The study noted that the two conditions, together, nearly quadrupled the risk that a child would be autistic.

"The finding is not a total surprise," said study author Dr. Xiaobin Wang, director of the Center on Early Life Origins of Disease at Johns Hopkins University in Baltimore. "Many studies have shown that maternal obesity and diabetes have an adverse impact on developing fetuses and their long-term metabolic health."

"Now we have further evidence that maternal obesity and diabetes also impact the long-term neural development of their children," added Wang.

The study found that diabetic mothers, who were not obese, were at twice the risk of giving birth to a child with autism, as compared to mothers of normal weight without diabetes.

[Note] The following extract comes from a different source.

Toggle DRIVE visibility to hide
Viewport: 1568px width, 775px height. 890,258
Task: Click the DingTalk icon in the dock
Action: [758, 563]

"Our research highlights that the risk for autism begins in utero," said co-author M. Daniele Fallin, PhD, chair of the Bloomberg School's Department of Mental Health and director of the Wendy Klag Center for Autism and Developmental Disabilities, according to Science Daily.

"It's important for us to now try to figure out what is it about the combination of obesity and diabetes that is potentially contributing to sub-optimal fetal health."

The study doesn't prove a cause and effect relation between obesity and diabetes together and autism, however. It only found an association.

It is possible that increased inflammation, nutrients and hormones linked to diabetes and obesity may be responsible for the added autism risk, said Elinor Sullivan, a biology and neuroscience researcher at the University of Portland, in Oregon, who wasn't involved in the study, according to Reuters.

"These factors impact how the brain develops," Sullivan said. "The risk for autism would be further increased if women were obese and had diabetes as the levels of inflammatory factors and nutrients that the offspring would be exposed to would be further elevated."

For the study, the researchers tracked more than 2,700 births. It involved children born at Boston Medical Center between 1998 and 2014.

The study, was published online Jan. 29 in the journal Pediatrics.

The combination of maternal obesity and diabetes was also linked to a higher risk for giving birth to a child with an intellectual disability, the researchers said.

However, the increased risk for intellectual disability was mostly witnessed among babies who were simultaneously diagnosed with autism.

Wang said more study would be required to establish the combination of maternal obesity and diabetes with autism.

But Andrea Roberts, a research associate at Harvard School of Public Health in Boston, suggested otherwise.

"I think in this case it probably is causal," she said. "And therefore if women are able to change their weight status and avoid diabetes they might actually prevent the increase in autism risk in their children."